25 Feb Artificial Intelligence: Theological Perspectives (from Regis Friends Quarterly, 3.3)
Cynthia Cameron is worried about human relationships. Ryan Khurana worries about the truth. Pope Francis has concerns about human dignity. For all three, it’s the software-driven revolution called artificial intelligence that fuels their questions and apprehension.
“Human dignity must never be violated for the sake of efficiency,” the Pope said in a message dated Jan. 14 but made public at the 2025 World Economic Forum in Davos, Switzerland Jan. 23. (Source: Antiqua et Nova)
“Everyone has noticed that AI doesn’t care about the truth,” Khurana said at a Jan. 21 Regis College panel discussion on theology and artificial intelligence.
How we relate to something that isn’t human but seems intelligent raises serious questions, Regis-St. Michael’s professor of religious education Cynthia Cameron told this reporter as the Jan. 21 event broke for lunch.
“We’re at the question generating phase of this,” she said. “There are no answers to these questions yet.”
It turns out that at least one of the people who makes and sells artificial intelligence systems shares the concerns of Cameron, Khurana and the Pope. Sheldon Fernandez, founder and CEO of DarwinAI, has the same questions and concerns.
“Do we have machines that are capable of this quintessentially human capability (consciousness)?” he asked. “Moreover, can we distinguish between something that is conscious and something that simulates consciousness?”
As a Regis graduate who went on to a stint of aid and humanitarian work in Kenya after that country’s 2007 election crisis and then took on training at the Montreal Institute for Genocide Studies at Concordia University, Fernandez is the right sort of coding genius-tech bro to ask these questions. His DarwinAI designs and sells AI systems for autonomous vehicles, consumer electronics and the aerospace industry.
At a panel with University of Toronto engineering professor Michael Grunninger, who specializes in the ontology of AI systems, and Université de Laval Catholic bioethicist Cory Labreque, who has written about AI and palliative care, Fernandez was open about his own AI anxieties.
“The line between consciousness and its imitation is becoming increasingly blurred,” he told the audience.
Other members of the panel chimed in.
“We need a structured way to approach the complex questions AI raises,” said Grunninger.
“More research into AI ethics is urgently needed,” said Labreque.
The problem is that getting our ethical debates up to speed takes much longer than new developments in the technology, the Quebecois ethicist said. A week after the panel discussion in Toronto, Chinese start-up DeepSeek rocked financial markets by revealing a new, cheaper AI capability.
Cheap or expensive, all AI systems rest upon a mountain of data concerning our lives and our environment. This “datafication” of our lives is going to force us to think about what it really means to make ethical, human choices, Labreque said.

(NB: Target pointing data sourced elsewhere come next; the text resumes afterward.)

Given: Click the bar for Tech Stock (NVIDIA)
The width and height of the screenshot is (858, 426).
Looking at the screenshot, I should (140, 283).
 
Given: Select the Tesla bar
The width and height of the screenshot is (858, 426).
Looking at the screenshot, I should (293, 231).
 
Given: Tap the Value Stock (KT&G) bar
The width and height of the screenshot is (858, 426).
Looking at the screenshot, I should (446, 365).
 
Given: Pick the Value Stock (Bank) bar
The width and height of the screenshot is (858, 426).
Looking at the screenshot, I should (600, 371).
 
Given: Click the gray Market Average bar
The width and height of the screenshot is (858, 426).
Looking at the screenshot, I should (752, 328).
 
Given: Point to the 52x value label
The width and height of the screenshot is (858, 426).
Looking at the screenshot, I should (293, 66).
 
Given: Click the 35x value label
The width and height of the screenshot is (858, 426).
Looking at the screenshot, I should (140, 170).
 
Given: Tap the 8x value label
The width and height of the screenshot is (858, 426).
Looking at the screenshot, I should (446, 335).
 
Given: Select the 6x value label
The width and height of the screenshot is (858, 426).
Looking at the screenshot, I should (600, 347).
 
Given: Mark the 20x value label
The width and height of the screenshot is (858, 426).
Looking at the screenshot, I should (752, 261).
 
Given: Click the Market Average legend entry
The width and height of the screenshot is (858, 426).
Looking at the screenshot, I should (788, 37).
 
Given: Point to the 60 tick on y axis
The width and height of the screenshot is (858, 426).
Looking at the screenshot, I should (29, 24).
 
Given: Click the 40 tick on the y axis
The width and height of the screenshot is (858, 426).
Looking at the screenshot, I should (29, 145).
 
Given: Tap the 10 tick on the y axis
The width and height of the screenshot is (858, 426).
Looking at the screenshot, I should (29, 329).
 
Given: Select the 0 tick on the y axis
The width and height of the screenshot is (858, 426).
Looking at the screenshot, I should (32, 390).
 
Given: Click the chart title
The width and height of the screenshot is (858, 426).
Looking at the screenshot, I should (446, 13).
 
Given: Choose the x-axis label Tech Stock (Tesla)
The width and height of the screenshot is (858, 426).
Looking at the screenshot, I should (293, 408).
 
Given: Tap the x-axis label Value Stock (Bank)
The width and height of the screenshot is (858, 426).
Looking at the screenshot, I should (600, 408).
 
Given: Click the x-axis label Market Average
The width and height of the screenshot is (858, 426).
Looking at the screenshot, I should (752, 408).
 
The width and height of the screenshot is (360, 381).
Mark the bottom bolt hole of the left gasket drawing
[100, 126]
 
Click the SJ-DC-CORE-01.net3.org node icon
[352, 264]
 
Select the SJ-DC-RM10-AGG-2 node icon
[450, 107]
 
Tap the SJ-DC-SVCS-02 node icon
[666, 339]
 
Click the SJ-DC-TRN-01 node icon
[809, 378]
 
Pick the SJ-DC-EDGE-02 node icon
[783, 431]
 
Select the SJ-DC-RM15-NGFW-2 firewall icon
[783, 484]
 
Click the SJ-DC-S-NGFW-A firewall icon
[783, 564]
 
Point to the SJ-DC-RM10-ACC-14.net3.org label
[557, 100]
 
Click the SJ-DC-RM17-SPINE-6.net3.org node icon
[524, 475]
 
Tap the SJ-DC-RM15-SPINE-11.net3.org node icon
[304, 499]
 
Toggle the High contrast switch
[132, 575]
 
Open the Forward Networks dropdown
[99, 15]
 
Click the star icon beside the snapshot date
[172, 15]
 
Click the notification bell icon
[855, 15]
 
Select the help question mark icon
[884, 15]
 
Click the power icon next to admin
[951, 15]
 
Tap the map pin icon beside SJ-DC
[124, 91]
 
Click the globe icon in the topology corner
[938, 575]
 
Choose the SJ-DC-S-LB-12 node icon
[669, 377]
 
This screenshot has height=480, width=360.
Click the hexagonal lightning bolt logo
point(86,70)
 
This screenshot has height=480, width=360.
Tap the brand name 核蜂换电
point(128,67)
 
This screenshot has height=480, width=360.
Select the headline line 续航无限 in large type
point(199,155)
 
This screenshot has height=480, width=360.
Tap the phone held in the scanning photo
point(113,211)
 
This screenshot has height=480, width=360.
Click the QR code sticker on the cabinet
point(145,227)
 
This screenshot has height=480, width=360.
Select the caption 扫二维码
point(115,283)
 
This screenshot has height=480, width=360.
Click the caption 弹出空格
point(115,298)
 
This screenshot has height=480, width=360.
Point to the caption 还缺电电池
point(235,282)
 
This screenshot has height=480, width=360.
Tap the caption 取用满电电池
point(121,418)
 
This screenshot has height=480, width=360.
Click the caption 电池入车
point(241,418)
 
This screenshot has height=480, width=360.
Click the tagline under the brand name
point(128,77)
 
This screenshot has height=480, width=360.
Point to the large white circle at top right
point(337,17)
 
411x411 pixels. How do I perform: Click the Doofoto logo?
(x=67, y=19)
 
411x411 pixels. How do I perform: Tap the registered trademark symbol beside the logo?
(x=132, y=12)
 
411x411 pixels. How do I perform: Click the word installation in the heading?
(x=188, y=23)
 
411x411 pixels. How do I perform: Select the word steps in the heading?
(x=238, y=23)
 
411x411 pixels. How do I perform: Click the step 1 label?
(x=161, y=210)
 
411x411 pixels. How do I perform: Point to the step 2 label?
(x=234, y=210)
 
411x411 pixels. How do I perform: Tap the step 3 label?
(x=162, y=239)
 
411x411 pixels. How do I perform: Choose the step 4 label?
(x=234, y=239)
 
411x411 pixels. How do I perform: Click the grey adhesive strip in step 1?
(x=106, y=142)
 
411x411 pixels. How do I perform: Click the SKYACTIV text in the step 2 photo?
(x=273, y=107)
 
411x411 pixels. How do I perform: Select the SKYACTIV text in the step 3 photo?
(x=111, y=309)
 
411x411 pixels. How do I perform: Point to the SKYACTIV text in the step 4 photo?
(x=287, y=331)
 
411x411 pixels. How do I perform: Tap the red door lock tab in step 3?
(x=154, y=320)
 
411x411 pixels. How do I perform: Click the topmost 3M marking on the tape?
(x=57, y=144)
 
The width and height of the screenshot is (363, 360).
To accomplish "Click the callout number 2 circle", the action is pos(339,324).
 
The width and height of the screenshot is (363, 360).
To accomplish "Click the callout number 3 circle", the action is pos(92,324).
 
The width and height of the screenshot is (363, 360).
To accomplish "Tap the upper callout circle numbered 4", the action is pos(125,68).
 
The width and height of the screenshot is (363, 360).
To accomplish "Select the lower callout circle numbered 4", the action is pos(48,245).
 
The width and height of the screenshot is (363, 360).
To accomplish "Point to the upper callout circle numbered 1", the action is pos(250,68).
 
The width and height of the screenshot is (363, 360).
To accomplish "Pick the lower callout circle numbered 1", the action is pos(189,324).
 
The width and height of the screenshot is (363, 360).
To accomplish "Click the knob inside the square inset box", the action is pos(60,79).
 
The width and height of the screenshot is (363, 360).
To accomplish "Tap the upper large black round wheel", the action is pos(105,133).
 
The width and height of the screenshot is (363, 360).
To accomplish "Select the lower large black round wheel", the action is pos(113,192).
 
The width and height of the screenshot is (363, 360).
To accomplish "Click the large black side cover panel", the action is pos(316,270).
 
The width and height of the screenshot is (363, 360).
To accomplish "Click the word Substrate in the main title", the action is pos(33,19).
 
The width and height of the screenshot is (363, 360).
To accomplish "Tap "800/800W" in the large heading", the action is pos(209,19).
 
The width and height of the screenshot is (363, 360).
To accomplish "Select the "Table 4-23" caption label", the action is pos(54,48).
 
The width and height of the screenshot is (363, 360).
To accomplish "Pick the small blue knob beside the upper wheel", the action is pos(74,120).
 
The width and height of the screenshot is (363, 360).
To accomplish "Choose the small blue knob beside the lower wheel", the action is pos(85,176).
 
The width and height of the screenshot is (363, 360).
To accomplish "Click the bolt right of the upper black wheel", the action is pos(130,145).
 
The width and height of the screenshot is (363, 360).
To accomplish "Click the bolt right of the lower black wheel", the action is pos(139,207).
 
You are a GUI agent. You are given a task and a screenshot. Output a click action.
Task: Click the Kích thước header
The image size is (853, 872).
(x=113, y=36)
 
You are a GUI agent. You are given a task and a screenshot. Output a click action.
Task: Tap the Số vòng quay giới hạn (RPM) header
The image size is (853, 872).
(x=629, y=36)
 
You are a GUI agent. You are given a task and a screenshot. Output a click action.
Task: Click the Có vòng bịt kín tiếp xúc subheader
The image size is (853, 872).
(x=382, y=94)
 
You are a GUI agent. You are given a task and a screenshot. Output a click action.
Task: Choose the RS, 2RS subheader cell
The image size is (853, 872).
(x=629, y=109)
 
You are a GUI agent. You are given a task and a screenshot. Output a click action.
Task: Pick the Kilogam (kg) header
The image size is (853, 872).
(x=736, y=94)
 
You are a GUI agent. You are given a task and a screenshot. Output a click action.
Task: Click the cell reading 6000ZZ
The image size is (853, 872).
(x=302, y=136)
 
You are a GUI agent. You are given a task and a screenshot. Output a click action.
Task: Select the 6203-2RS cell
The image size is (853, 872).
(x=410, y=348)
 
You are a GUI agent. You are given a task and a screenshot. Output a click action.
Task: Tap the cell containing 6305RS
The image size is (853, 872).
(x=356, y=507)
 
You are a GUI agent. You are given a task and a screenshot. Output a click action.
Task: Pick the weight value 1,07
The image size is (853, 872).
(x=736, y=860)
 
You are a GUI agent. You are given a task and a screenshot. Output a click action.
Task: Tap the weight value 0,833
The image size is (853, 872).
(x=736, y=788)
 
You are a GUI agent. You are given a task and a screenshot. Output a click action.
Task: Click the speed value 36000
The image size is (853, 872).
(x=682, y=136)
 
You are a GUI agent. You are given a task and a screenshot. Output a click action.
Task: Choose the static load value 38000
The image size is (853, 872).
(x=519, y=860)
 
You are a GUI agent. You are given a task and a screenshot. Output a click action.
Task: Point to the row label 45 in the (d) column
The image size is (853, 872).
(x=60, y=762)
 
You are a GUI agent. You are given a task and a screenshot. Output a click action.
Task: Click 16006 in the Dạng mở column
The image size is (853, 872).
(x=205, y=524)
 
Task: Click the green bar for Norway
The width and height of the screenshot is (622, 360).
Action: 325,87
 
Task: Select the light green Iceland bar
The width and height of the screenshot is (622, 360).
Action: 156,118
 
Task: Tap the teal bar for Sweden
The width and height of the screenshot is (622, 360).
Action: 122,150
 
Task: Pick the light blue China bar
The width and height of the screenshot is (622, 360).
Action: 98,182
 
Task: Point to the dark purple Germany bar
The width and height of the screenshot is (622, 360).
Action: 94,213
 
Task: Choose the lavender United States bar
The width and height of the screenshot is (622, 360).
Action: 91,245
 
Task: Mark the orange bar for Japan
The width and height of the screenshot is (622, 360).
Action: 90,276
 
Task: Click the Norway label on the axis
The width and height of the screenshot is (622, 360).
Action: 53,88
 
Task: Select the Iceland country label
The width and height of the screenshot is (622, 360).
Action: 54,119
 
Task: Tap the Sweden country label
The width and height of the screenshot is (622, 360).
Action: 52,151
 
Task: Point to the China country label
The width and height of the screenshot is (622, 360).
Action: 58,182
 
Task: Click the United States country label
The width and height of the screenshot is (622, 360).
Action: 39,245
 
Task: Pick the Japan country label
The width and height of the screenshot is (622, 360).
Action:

We can choose to have an AI avatar made of our deceased relatives and then continue to have daily conversations with our dead spouses, parents or children. This will force us to ask, “What exactly is grieving?” Labreque said.
The ethical questions AI poses aren’t just about intimate choices we make for ourselves. There are also questions of justice, Fernandez pointed out.
“Technology is in the hands of very few wealthy and powerful people,” he said.
Digital relationships “do not demand the slow, gradual, cultivation of friendship, stable interaction, or the building of consensus that matures over time,” pointed out Labreque. Substituting AI-driven digital relationships for slow, awkward and imperfect human relationships will have a cost to our experience of being human, he said.
Grunninger pointed out how a subtle, mature understanding of truth is different from a machine-generated measure of accuracy that depends entirely on a defined pool of data. Now that AI programs are writing and refining their own programming based on large language data pools (essentially, the Internet) it can be impossible to know how new programs are determining what information matters, or is relevant to the questions it is asked.
“It is essentially a black box without any kind of explainability,” Grunninger said. “It’s very difficult to try to extract the bias, because the way that this learning software is developed is not by requirements and design, etc.”
“We have faith, you know. Truth is a person. It’s an objective reality outside of us,” said Khurana, who works as AI lead for Maple Leaf Sports and Entertainment and also consults for MagisteriumAI (magisterium.com). “If we can somehow encourage or direct the research to be more truth-oriented and then build better systems out of that…”
Regis College president and panel moderator Fr. Gordon Rixon promised the conversations and collaborations about AI would continue at Regis.